Mrs. Olsen, a coffee processor, markets three blends of coffee. They are; Brand X , Minim and Taster’s Reject. Olsen uses two types of coffee beans to make the three different brands; Columbian and Mexican Beans.  The following chart list the composition of the blends:

 

Brand

Percentage of Columbian Beans

Percentage of Mexican Beans

Brand X

80%

20%

Minim

50%

50%

Tasters Reject

30%

70%

Ms. Olsen has already purchased 20,000 pounds of Columbian beans at 90 cents per pound, and she has purchased 30,000 pounds of Mexican beans at 50 cents per pound. At such, these resources are available for use.  Unused Columbian beans can be sold at cost to another processor, but unused Mexican beans can be sold only for 35 cents per pound.

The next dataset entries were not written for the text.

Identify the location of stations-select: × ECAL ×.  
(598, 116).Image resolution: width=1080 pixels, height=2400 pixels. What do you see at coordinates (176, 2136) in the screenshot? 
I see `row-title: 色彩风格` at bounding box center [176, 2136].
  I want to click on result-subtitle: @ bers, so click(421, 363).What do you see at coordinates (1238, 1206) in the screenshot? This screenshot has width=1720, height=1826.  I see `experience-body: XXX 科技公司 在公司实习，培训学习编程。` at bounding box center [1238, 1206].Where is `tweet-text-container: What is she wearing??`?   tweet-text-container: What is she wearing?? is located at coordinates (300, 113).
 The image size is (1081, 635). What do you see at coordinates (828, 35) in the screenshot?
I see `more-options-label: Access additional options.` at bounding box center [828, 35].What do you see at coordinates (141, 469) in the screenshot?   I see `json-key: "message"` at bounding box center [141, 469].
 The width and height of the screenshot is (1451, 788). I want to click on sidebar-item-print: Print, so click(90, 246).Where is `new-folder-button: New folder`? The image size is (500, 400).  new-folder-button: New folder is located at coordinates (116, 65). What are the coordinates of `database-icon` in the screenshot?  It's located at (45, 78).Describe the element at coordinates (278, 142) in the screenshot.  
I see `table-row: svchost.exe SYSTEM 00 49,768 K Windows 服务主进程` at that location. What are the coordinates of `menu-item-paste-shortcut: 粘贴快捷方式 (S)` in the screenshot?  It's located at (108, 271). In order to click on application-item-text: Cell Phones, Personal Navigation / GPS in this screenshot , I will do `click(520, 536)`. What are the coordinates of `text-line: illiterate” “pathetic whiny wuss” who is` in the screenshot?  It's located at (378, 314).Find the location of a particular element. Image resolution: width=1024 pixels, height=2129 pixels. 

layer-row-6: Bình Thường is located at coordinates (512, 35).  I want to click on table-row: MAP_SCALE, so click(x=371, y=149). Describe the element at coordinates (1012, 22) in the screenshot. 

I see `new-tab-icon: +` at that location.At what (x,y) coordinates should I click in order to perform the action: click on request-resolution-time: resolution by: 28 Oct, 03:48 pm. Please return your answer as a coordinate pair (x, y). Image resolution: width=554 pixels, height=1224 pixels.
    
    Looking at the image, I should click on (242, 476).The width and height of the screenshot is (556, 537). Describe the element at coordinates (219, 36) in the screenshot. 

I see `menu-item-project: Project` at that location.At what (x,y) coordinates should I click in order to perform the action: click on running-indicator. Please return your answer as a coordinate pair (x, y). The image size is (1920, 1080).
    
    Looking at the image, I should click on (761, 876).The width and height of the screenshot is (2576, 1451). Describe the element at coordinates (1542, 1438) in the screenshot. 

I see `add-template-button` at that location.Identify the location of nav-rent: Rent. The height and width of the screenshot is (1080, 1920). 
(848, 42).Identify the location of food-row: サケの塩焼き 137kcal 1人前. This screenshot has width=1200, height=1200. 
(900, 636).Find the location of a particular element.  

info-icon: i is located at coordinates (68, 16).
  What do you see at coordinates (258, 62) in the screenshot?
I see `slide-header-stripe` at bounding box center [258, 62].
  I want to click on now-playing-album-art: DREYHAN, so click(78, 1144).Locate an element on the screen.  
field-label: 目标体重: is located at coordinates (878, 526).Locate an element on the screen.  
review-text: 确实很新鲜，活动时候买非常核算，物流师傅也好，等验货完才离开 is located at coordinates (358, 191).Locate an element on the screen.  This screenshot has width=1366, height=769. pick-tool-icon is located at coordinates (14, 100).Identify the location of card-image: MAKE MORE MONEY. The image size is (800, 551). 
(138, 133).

Due to warehouse space limitations, Ms. Olsen must dispose of all unused beans.

 

Brand X sells for $2.60 per pound, Minim sells for $2.50 per pound, and Taster’s Reject brings $2.34 per pound. All three products have the same production and packaging costs of $1.20 per pound.

Ms. Olsen is interested in finding the production schedule that will maximize profit.

Formulate a relevant linear programming model or this problem to maximize profit and determine the solution.